• _What this task involves_: In the listing below, find the line that contains "Screen dimensions: 1057x724" and the line that contains "Given: Click the Increase Font Size icon". Quote both and every line between them, exactly, and nothing more.

□ □ □

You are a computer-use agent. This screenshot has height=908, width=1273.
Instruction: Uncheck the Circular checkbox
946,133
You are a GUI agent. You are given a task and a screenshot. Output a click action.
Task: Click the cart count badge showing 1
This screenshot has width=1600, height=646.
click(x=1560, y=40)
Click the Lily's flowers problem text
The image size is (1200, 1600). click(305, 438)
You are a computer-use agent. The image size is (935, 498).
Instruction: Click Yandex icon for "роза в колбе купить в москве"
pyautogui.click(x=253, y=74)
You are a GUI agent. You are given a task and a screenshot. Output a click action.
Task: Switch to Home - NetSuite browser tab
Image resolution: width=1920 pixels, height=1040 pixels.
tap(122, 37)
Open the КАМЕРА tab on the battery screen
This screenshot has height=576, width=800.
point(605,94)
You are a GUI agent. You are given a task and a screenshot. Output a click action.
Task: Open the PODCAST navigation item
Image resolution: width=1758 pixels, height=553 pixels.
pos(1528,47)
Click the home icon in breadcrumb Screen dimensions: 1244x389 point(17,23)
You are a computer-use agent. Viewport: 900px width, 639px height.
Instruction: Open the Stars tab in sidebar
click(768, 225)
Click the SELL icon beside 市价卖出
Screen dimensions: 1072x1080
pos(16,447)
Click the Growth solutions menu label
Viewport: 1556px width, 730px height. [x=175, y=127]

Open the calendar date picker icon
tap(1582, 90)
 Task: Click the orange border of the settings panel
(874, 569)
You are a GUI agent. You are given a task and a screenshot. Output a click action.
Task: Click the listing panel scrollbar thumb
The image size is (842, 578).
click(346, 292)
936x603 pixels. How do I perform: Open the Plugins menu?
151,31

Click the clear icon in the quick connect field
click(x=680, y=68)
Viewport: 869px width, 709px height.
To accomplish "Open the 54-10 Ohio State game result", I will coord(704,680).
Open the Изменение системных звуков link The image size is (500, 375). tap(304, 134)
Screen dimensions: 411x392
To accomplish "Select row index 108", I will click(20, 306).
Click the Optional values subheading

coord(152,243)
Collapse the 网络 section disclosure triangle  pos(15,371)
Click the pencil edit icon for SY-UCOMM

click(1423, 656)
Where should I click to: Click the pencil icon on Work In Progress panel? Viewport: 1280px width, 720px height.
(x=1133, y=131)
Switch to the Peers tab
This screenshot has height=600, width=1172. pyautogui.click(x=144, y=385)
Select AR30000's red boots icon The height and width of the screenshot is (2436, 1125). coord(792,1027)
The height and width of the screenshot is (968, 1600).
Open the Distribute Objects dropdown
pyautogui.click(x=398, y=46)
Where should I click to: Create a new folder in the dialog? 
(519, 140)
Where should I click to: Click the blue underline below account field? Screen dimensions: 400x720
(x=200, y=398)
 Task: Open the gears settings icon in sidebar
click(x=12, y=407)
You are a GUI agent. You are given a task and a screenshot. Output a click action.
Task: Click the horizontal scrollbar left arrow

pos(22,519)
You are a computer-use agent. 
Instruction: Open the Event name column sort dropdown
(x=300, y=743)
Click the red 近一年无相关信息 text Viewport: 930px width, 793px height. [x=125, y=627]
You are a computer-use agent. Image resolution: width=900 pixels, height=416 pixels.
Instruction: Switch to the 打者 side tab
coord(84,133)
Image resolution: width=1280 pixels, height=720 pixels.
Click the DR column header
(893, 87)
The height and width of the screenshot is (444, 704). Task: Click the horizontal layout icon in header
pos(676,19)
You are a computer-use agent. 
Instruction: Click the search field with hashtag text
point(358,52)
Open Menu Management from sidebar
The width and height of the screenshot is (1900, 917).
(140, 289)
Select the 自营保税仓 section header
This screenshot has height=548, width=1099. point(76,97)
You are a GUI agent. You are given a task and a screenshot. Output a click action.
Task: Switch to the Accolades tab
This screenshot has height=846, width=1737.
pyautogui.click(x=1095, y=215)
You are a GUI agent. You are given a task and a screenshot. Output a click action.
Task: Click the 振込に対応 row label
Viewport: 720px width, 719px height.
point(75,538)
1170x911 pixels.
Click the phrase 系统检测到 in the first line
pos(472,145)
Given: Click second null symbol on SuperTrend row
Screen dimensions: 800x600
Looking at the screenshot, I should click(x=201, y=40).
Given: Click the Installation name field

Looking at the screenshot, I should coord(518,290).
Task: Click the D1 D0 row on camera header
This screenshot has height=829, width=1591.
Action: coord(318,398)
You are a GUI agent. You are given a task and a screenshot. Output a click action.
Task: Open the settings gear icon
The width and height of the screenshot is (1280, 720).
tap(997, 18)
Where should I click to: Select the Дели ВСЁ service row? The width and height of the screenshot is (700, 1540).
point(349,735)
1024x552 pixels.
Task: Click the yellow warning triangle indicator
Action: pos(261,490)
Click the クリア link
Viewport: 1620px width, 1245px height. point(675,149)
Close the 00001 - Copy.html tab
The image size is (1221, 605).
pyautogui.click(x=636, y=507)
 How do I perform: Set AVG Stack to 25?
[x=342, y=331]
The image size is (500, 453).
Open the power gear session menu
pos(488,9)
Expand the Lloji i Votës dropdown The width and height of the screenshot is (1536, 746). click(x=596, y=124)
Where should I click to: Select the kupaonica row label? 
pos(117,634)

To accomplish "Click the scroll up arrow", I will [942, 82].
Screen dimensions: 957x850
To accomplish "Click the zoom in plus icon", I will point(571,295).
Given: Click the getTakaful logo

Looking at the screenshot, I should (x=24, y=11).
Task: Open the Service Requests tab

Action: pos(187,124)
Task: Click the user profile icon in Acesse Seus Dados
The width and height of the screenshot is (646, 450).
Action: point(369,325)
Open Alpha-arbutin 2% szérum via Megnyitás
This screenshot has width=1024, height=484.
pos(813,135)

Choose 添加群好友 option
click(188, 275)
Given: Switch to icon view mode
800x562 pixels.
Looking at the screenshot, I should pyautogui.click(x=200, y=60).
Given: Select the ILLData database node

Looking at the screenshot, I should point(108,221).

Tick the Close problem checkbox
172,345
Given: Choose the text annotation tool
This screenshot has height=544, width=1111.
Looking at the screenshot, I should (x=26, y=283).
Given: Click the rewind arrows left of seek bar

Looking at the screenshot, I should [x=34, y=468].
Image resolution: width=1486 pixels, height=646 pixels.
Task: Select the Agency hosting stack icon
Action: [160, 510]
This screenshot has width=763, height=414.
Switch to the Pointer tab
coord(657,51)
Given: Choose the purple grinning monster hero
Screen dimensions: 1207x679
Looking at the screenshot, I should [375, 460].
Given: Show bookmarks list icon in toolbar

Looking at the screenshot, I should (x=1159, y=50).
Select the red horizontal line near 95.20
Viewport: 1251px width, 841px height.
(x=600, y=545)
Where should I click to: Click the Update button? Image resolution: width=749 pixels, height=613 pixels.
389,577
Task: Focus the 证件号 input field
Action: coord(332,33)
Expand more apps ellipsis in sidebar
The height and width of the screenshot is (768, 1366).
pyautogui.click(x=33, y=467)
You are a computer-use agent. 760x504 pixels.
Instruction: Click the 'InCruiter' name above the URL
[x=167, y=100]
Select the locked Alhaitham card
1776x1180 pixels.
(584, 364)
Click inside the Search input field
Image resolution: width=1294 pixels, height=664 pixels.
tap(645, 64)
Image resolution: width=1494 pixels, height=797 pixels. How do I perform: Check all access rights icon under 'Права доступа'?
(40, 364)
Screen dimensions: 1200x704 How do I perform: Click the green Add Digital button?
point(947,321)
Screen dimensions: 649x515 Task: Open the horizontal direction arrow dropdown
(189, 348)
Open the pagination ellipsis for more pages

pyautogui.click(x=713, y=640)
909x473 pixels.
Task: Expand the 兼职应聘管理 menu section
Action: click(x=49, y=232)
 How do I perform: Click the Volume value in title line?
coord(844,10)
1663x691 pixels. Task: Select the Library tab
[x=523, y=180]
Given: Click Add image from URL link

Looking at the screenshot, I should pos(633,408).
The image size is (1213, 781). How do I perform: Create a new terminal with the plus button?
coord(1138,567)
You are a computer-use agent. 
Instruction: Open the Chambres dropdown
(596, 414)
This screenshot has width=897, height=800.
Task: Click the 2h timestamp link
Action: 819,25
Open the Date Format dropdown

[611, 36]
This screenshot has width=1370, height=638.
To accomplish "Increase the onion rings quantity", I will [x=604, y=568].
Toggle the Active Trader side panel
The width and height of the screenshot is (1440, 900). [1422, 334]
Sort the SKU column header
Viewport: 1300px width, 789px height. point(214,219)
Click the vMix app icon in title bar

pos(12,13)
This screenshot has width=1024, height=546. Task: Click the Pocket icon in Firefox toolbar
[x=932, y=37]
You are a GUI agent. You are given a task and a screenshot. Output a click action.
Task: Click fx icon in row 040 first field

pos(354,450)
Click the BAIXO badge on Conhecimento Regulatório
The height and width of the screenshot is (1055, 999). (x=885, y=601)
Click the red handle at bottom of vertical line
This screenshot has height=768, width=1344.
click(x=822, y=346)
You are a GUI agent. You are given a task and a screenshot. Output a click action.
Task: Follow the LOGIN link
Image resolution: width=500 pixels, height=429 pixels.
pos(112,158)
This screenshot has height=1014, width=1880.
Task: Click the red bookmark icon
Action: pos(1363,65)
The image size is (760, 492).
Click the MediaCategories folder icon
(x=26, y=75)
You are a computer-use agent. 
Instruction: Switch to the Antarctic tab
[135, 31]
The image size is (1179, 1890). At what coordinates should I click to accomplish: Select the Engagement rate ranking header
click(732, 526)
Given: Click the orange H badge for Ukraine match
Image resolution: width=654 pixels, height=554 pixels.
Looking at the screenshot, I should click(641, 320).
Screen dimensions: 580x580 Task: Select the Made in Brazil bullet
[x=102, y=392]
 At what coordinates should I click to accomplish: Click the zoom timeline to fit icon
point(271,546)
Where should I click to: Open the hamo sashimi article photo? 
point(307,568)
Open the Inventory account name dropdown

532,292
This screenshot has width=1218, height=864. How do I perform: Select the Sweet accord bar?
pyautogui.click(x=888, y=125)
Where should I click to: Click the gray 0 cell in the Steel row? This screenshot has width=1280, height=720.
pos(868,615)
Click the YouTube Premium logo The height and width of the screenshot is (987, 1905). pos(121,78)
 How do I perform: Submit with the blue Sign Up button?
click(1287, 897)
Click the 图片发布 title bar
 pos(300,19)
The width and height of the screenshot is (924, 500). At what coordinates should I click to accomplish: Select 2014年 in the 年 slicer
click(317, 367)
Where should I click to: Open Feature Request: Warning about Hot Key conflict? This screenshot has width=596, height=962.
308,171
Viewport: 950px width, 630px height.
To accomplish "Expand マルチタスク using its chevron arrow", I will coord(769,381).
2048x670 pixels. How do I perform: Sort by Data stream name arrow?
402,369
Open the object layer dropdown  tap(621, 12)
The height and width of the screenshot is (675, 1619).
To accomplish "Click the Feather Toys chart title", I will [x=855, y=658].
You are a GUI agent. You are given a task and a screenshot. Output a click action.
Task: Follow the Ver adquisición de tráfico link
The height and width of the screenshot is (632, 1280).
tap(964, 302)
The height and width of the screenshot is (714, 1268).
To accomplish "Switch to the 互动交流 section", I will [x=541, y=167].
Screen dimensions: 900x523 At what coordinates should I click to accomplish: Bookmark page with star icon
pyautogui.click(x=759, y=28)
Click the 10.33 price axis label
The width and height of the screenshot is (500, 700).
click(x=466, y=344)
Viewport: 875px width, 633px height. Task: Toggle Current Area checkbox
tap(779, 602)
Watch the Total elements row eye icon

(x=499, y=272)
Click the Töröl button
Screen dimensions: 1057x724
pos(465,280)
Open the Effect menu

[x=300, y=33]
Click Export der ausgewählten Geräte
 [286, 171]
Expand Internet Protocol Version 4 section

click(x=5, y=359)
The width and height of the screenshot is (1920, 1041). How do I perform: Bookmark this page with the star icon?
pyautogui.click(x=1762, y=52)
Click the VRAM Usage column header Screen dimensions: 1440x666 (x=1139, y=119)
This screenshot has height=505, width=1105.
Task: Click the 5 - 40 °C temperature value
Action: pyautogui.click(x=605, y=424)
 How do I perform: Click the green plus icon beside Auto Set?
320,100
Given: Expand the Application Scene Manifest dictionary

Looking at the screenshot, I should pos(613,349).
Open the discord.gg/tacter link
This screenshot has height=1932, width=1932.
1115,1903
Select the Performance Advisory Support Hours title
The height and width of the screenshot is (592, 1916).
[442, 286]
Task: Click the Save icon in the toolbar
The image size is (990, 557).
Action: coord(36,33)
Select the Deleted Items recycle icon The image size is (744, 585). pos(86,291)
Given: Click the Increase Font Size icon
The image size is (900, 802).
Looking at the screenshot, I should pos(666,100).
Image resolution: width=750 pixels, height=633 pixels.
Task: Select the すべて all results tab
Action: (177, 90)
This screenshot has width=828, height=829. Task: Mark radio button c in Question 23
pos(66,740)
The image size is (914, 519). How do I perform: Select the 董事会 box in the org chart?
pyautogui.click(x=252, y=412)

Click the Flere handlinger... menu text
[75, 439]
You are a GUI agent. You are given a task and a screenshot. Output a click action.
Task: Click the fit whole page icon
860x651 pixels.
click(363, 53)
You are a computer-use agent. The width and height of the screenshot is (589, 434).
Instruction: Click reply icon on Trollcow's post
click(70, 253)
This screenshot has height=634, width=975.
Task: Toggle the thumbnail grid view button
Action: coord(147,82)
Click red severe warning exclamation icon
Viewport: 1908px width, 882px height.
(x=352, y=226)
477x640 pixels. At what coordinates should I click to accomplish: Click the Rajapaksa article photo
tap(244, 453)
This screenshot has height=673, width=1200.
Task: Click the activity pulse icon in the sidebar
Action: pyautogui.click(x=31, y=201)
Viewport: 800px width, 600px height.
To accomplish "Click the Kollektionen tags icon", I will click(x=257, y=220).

□ □ □

• _Answer_:
Screen dimensions: 1057x724
pos(465,280)
Open the Effect menu

[x=300, y=33]
Click Export der ausgewählten Geräte
 [286, 171]
Expand Internet Protocol Version 4 section

click(x=5, y=359)
The width and height of the screenshot is (1920, 1041). How do I perform: Bookmark this page with the star icon?
pyautogui.click(x=1762, y=52)
Click the VRAM Usage column header Screen dimensions: 1440x666 (x=1139, y=119)
This screenshot has height=505, width=1105.
Task: Click the 5 - 40 °C temperature value
Action: pyautogui.click(x=605, y=424)
 How do I perform: Click the green plus icon beside Auto Set?
320,100
Given: Expand the Application Scene Manifest dictionary

Looking at the screenshot, I should pos(613,349).
Open the discord.gg/tacter link
This screenshot has height=1932, width=1932.
1115,1903
Select the Performance Advisory Support Hours title
The height and width of the screenshot is (592, 1916).
[442, 286]
Task: Click the Save icon in the toolbar
The image size is (990, 557).
Action: coord(36,33)
Select the Deleted Items recycle icon The image size is (744, 585). pos(86,291)
Given: Click the Increase Font Size icon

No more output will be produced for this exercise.